In March 2020, a price war erupted between Saudi Arabia and Russia after OPEC and its allies failed to reach an agreement on supply cuts. As a result, the price of WTI and Brent crude fell by almost 25% on March 10th, 2020.

The supply remained steady while demand declined at a record pace leading to a shortage of storage space available with the suppliers. The storage space at Cushing was almost full, and the remaining capacity was committed as the price started trading near negative values, and delivery dates came near. The situation was concerning, especially for Cushing, as it plays the main role in pricing the WTI contracts.

As the delivery dates approached near and investors realized that they had nowhere to put the oil, and hence, they soon began a massive selloff leading to an unprecedented crash into negative territory on April 20th, 2020, sending shockwaves across the global financial markets.

Usually, investors would get out the future contract by getting somebody else to take the delivery of the oil, but in this case, nobody wanted to buy the oil.

The bounce-back

The Dow plunged over 1200 points over the following couple of days. But, this was not entirely unforeseen as the exchanges discussed the possibility and recalibrated the software to handle the negative values. Even CNBC reported on April 1st, 2020, regarding the possibility of oil prices turning negative.

There was very little trading, and very few contracts were settled at the negative prices, and oil bounced back quickly in May, jumping by nearly 90%, recording the best month on record for WTI. It is important to remember that even though it was an unprecedented event, it was for a single instrument, i.e., WTI, and it was only for one day and only for contracts that expired in May 2020.
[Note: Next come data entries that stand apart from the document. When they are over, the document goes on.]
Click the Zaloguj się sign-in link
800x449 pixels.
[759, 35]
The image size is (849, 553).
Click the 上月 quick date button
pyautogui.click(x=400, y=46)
The petroleum industry is still suffering from the effects of the pandemic as major companies like Chevron and Exxon have announced deep production cuts to match the drastically lower demand due to major lockdowns across the world.

Whiting Petroleum, once a large player in the industry, became the first major company to file bankruptcy in April 2020.

The impact of decreased demand will impact the US petroleum industry heavily as most of the companies carry a high level of debt due to their high production costs.

The recovery of oil prices depends on how quickly and safely the world can open up completely. As the business and industries open up around the world and people go back to living their normal lives, they are going to need oil and gas, which the petroleum companies will certainly be happy to provide.